Back to the Global Macro Grind…
As I’ve learned going into my 17th year on Wall Street, some of my best old ideas (I was a Gold Bull from 2003 to 2012) can become my best new ones. Like economies and profits, investment ideas and asset allocations are cyclical, after all.
Only battle-tested (and torn) buy-siders get that.
If you want to be a famous academic or journalist, you have to focus on never learning what buy-siders learn through investment cycles.
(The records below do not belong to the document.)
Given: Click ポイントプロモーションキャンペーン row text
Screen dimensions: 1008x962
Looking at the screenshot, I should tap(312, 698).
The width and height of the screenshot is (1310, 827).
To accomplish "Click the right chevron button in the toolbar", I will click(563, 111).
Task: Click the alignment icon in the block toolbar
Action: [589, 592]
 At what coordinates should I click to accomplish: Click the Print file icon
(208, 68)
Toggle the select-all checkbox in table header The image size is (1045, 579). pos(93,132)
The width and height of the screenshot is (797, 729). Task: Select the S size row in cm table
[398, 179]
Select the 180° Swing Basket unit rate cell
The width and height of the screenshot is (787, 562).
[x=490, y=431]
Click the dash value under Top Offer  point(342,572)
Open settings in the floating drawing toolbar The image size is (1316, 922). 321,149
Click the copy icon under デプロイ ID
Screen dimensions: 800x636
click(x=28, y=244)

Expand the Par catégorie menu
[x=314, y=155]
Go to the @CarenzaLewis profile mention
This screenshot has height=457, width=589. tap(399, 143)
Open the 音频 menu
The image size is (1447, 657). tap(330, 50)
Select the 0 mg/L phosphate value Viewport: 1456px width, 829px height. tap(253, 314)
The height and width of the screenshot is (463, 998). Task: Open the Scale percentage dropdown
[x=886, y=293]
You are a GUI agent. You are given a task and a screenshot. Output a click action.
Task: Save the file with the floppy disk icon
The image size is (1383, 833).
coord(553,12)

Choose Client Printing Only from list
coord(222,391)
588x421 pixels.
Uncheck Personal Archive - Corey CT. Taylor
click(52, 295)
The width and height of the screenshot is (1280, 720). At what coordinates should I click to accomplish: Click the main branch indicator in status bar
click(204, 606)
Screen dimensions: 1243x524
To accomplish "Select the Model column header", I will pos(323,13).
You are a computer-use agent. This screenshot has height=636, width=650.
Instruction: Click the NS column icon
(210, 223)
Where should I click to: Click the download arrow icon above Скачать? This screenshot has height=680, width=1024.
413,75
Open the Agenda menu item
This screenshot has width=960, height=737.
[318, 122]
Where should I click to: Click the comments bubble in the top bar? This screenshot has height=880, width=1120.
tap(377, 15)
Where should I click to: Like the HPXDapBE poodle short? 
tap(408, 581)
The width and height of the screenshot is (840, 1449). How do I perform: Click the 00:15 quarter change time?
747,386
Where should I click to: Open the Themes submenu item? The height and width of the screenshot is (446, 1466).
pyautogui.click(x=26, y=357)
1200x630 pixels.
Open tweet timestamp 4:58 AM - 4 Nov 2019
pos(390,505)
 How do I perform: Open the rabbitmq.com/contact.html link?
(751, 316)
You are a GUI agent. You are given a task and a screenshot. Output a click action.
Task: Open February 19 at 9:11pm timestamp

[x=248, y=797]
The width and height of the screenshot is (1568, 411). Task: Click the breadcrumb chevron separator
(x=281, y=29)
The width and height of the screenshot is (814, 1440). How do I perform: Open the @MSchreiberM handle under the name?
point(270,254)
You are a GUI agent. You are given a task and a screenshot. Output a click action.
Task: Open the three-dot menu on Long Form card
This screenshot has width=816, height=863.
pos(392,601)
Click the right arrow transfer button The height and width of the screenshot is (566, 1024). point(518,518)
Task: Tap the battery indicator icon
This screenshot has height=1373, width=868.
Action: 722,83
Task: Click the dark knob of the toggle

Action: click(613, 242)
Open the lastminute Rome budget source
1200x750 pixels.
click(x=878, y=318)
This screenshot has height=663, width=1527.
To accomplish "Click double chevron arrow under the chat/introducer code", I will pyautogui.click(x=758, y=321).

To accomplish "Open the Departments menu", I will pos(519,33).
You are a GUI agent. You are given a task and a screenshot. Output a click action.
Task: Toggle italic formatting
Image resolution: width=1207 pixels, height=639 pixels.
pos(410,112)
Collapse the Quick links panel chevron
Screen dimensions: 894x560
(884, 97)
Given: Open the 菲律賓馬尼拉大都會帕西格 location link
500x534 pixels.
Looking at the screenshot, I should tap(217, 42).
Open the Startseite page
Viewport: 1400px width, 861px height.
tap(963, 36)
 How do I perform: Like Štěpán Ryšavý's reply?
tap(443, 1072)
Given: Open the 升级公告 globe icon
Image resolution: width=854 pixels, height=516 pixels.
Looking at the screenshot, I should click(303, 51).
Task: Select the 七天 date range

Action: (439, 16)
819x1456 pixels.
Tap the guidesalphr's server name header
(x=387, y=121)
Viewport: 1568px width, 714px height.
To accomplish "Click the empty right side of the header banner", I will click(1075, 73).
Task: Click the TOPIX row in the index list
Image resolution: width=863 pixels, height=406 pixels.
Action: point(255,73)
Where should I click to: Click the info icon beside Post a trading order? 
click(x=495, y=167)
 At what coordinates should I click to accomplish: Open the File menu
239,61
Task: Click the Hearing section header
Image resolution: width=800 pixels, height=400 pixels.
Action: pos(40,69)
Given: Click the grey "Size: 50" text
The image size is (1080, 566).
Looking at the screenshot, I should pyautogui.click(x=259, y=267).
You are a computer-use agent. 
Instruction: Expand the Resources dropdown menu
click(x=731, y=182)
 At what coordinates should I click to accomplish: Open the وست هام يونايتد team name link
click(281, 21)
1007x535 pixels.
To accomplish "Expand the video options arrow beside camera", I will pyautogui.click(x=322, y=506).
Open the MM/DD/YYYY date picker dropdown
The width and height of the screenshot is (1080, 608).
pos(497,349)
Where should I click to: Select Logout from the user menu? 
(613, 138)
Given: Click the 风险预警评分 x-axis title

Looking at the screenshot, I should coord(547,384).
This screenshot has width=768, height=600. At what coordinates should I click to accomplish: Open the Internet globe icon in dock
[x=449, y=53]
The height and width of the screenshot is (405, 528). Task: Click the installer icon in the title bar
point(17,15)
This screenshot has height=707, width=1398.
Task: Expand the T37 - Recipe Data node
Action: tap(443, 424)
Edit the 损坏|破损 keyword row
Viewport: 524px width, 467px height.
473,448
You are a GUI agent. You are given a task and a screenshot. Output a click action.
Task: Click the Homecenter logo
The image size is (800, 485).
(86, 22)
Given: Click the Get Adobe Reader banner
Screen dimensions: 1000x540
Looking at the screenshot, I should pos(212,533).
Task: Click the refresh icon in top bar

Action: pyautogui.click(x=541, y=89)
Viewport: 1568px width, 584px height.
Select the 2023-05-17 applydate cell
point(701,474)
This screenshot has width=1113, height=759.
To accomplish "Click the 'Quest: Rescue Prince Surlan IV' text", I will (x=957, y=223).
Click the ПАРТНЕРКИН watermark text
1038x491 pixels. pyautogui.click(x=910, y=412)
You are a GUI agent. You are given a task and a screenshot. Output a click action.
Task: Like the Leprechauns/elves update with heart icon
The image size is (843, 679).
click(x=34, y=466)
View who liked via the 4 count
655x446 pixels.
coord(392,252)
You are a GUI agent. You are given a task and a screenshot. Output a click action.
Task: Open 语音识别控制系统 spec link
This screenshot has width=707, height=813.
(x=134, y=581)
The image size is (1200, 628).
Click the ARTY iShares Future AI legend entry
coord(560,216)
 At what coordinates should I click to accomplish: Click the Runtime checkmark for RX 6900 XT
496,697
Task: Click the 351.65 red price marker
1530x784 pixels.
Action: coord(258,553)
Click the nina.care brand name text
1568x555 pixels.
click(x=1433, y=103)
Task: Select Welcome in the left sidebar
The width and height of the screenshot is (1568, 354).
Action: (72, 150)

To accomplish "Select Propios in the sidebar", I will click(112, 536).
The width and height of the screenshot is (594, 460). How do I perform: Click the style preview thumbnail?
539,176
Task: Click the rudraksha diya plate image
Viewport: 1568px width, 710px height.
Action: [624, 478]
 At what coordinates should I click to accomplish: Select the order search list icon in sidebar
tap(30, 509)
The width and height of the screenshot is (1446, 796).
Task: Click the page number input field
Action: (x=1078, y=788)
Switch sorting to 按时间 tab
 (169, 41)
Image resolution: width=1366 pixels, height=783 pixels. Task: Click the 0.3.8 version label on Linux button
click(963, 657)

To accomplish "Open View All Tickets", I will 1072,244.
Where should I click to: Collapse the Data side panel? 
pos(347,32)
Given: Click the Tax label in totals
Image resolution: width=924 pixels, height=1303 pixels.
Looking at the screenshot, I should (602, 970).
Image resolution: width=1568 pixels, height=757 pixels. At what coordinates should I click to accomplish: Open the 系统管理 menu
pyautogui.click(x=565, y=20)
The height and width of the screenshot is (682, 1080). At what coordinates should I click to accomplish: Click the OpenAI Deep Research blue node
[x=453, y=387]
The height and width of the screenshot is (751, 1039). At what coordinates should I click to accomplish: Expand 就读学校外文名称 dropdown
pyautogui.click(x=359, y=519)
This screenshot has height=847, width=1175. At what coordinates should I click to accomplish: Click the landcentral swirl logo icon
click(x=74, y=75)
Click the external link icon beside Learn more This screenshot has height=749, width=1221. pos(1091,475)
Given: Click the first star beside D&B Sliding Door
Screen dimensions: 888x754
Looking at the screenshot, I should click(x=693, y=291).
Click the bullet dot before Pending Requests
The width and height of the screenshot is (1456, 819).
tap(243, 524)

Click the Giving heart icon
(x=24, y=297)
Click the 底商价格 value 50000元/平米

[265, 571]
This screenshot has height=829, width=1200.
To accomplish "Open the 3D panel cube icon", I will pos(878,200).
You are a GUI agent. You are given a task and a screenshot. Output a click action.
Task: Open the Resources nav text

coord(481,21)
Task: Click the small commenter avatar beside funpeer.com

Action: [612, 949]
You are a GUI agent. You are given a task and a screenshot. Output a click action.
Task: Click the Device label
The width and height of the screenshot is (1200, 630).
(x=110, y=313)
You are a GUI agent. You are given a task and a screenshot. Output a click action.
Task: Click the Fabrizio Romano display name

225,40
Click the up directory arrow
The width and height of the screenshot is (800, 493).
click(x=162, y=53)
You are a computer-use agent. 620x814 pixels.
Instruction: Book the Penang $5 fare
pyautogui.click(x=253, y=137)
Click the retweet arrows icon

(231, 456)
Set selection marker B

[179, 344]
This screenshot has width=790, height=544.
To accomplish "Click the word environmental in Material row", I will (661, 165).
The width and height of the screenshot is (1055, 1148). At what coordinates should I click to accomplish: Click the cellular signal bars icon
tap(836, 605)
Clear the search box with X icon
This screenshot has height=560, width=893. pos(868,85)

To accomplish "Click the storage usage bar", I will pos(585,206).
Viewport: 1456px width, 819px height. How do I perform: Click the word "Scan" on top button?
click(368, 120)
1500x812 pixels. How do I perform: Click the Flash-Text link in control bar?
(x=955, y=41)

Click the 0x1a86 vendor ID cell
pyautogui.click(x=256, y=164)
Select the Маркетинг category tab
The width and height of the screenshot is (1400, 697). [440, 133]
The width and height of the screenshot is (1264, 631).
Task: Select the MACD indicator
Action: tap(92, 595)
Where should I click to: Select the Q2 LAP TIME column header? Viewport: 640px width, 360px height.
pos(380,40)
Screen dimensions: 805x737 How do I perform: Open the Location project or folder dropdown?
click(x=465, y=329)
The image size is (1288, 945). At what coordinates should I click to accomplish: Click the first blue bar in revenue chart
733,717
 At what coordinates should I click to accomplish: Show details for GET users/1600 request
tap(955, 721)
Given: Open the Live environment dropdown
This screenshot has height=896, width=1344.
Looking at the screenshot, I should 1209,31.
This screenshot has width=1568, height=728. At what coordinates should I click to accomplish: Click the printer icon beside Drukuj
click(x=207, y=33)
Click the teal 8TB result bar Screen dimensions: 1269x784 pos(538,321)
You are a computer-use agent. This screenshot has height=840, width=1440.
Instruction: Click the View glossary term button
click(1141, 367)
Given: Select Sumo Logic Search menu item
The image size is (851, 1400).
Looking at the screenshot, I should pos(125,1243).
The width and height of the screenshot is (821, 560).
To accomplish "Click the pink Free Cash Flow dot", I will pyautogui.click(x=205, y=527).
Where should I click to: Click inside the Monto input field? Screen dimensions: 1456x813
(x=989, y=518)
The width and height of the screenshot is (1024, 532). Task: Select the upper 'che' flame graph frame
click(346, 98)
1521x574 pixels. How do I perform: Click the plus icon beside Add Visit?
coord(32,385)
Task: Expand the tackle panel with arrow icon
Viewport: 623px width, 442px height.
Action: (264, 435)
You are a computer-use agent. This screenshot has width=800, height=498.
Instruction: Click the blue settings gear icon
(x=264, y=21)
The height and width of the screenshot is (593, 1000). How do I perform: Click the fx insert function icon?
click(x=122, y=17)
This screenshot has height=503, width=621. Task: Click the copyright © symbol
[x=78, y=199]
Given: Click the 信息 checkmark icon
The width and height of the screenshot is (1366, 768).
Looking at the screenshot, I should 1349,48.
You have to learn to A) never change your mind and B) keep defaming and demagoguing those who don’t have positions that agree with your famous ideology.
Who, btw, is the most famous ideological investor of all-time?
As are many of Rickards original research questions and thoughts, what’s awesome about being a Gold Bull right now is that the Perma Bears (ideologues who lost lots of money being short Gold from the 1999 generational breakout) are intergenerational!
“Among the older generation are PhDs who came of age in the wake of famous Gold bashers such as Milton Friedman. This generation includes Paul Krugman, Barry Eichengreen, Nouriel Roubini… these anti-Gold giants are now joined by a younger generation educated (or miseducated to believe that Gold has no place in a monetary system.” –Rickards (The New Case for Gold)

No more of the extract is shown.